News / Asia

Holbrooke: US Combat Troops to be Phased Out of Afghanistan by 2014

US Special Representative for Afghanistan and Pakistan Richard Holbrooke (file photo)
US Special Representative for Afghanistan and Pakistan Richard Holbrooke (file photo)

The U.S. Special Representative for Afghanistan and Pakistan, Richard Holbrooke, says U.S. and NATO combat forces will be phased out of Afghanistan by the end of 2014 and the handover to Afghan security forces will begin in the middle of next year.  Holbrooke's remarks came during a discussion with a group of journalists in Pakistan.

Ambassador Holbrooke acknowledged there is confusion in the region over the U.S. military commitment to Afghanistan.

U.S. President Barack Obama has set July 2011 as the date to begin withdrawing troops from Afghanistan.

However Holbrooke and other American officials are now stressing the combat mission is not likely to end until 2014.

"The substantial combat forces should be phased out at the end of 2014, four years from now.  Some withdrawals, the beginning of transition, will occur starting in July of next year and that process will not be completed until the end of 2014."

Ambassador Holbrooke's remarks came on the same day The Washington Post newspaper published an interview with Afghan President Hamid Karzai, who called for the U.S. to reduce the visibility and intensity of its military operations in Afghanistan.

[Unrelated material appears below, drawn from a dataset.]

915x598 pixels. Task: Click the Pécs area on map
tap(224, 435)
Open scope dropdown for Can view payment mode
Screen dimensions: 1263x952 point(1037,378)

Mr. Karzai said he wants an end to night raids by U.S. Special Operations forces, a key component of the American military's counterinsurgency strategy.

Ambassador Holbrooke says he understands President Karzai wants full sovereignty of the country to be returned to the Afghan people and he says that future goal is shared by the United States.

Holbrooke says, however, tough military measures are required to protect the Afghan people and Mr. Karzai's own government from the Taliban insurgency.

"But in the current circumstances the military actions he is concerned with also are essential to protect his own government and its people. And the balance has to be carefully calibrated on a regular basis and reexamined continually."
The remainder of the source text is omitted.